A single page view emits roughly 0.2g to 0.5g of CO2 on average. That might sound small. But scale it up.

A website with 10,000 monthly visitors and 3 pages visited per session emits approximately 6kg to 15kg of CO2 every month — without doing anything actively harmful. It's just sitting there, being a website.

Now imagine millions of websites doing the same thing, every single day.

Where does the energy go?

The energy a website consumes is spread across three main areas:

  • Data centers: The servers that store and serve your website run 24/7. They need power to operate and even more power to stay cool.
  • Network transmission: Moving data from a server to your visitor's device uses energy at every hop along the way — through routers, switches, and cell towers.
  • End user devices: The visitor's phone, laptop, or desktop also consumes energy while rendering your page. Heavier pages make devices work harder and drain batteries faster.

Note

Data centers alone account for roughly 1-2% of global electricity consumption. That number is growing every year as more services move online.

The scale of the problem

The internet as a whole is responsible for approximately 3.7% of global greenhouse gas emissions. That puts it on par with the entire airline industry. And unlike flights, which people are starting to question, nobody thinks twice about loading a webpage.

What makes a website heavy?

Not all websites are created equal. Some emit 0.05g per page view. Others emit over 5g. The difference comes down to what's actually being loaded.

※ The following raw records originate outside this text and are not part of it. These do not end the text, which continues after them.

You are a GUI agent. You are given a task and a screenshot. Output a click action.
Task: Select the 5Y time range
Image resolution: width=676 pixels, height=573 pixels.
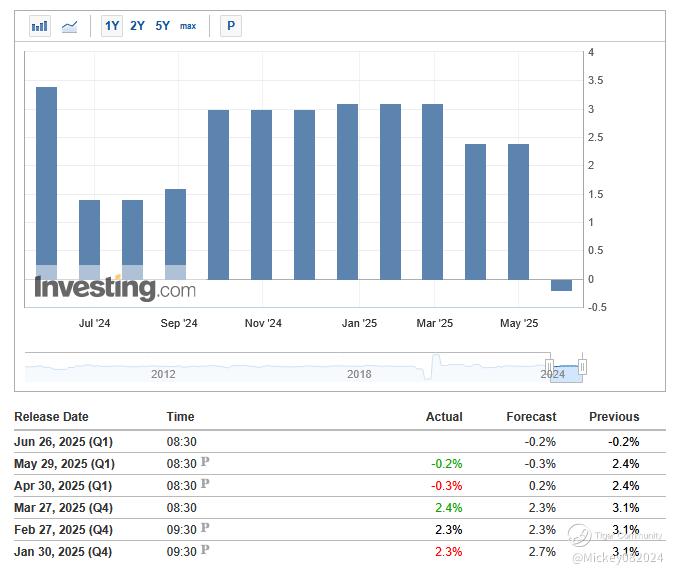(162, 26)
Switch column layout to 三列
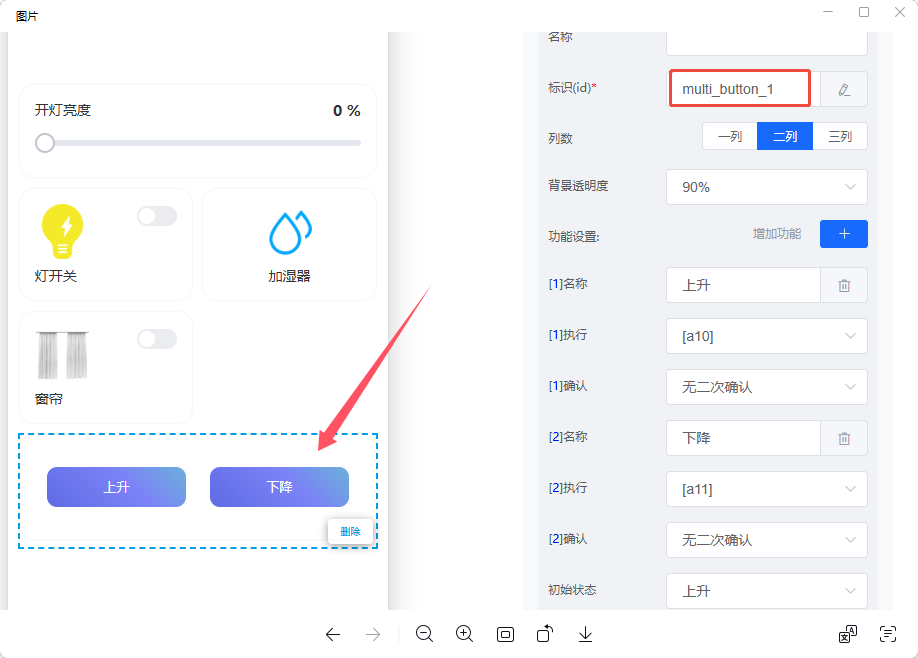Viewport: 918px width, 658px height. pyautogui.click(x=839, y=136)
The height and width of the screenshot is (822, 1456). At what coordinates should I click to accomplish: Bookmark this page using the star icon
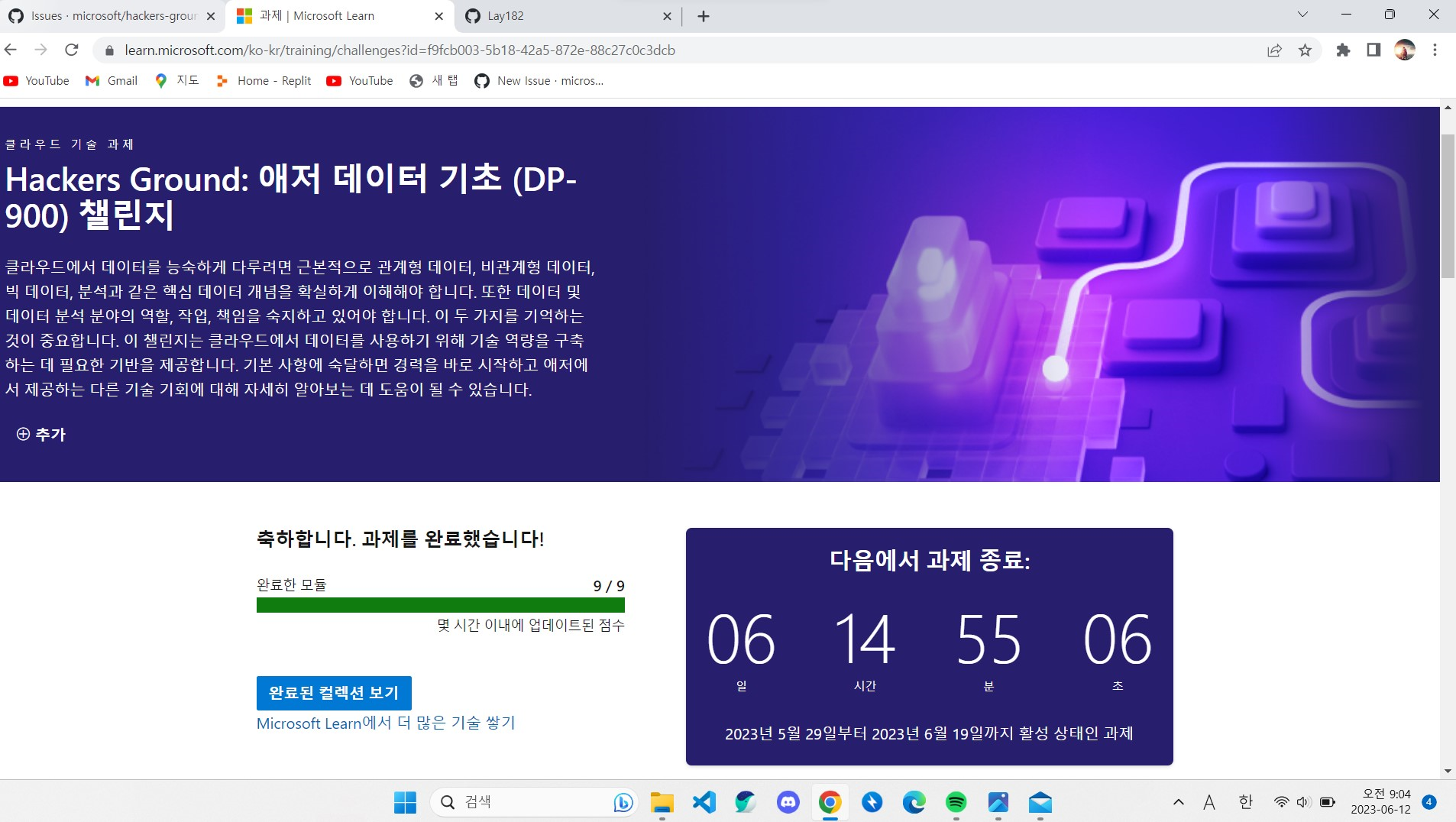(x=1306, y=50)
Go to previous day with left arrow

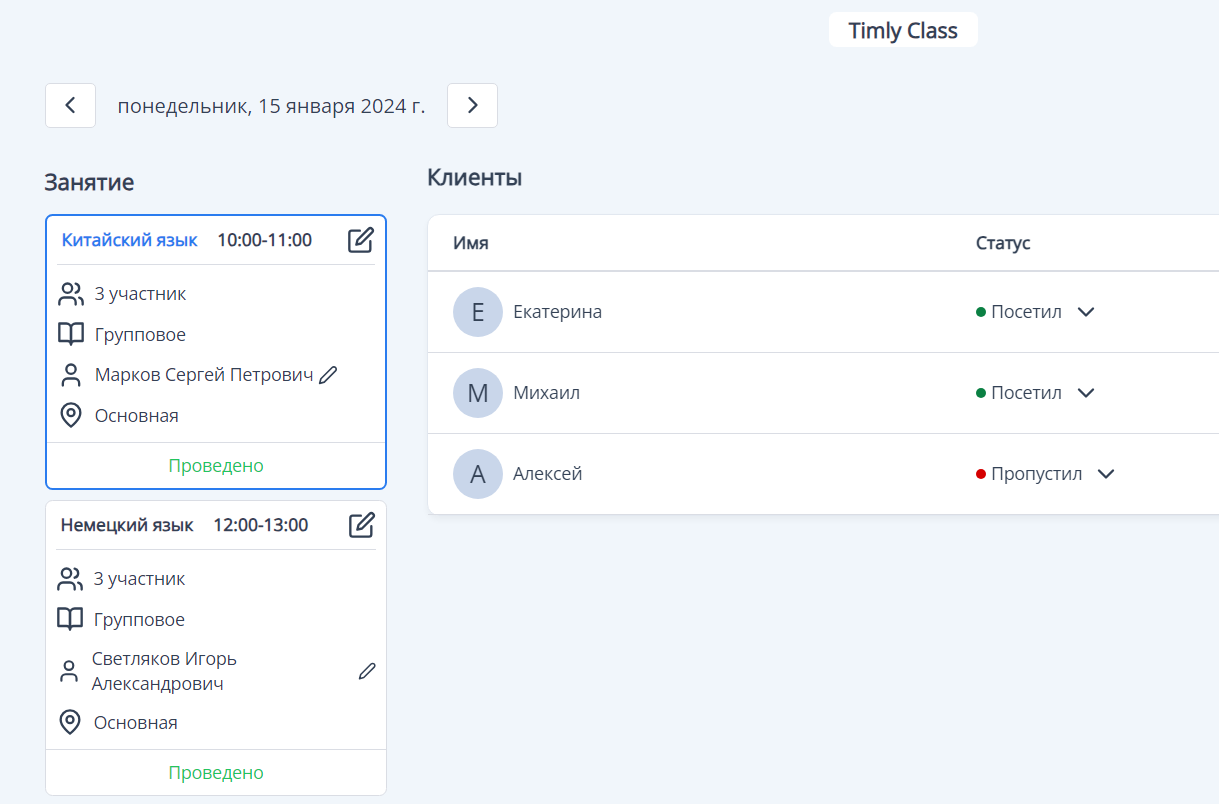tap(70, 105)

  • Unoptimized images: A single high-resolution image can weigh more than an entire lightweight page.
  • Unused JavaScript: Bundling libraries you don't need adds weight that users download but never use.
  • Third-party scripts: Analytics, ads, chat widgets — each one adds data transfer and processing time.
  • No caching: If your server sends the same data every single time instead of reusing cached versions, you're wasting energy on every request.
  • Video autoplay: Autoplaying videos are one of the heaviest things you can put on a page.

Avoid This

Never autoplay video with sound on page load. It's not only bad for the environment, it's one of the most universally hated user experience patterns and a major accessibility issue.

The good news

Here's the thing, the fixes are often simple, and they don't just help the planet. They make your website faster, cheaper to run, and better for your users too.

Optimizing a website for lower carbon emissions is almost always the same as optimizing it for performance. Smaller files load faster. Less JavaScript means smoother interactions. Efficient code uses less server resources, which means lower hosting costs.

Pro Tip

Converting images to WebP or AVIF format alone can reduce their file size by 30-80% with no visible quality loss. This is one of the easiest wins you can get.

Your first steps

You don't need to rewrite your entire website overnight. Start here:

  1. Measure first: Use websitecarbon.com or Google Lighthouse to see where you stand today.
  2. Audit your images: Check if any images are larger than they need to be. Compress and convert them to WebP.
  3. Remove unused code: Run your bundle through a tool like bundlesize or webpack-bundle-analyzer to see what's actually being loaded.
  4. Enable caching: Make sure your server is caching static assets with appropriate headers.
  5. Choose green hosting: Look for hosting providers powered by 100% renewable energy.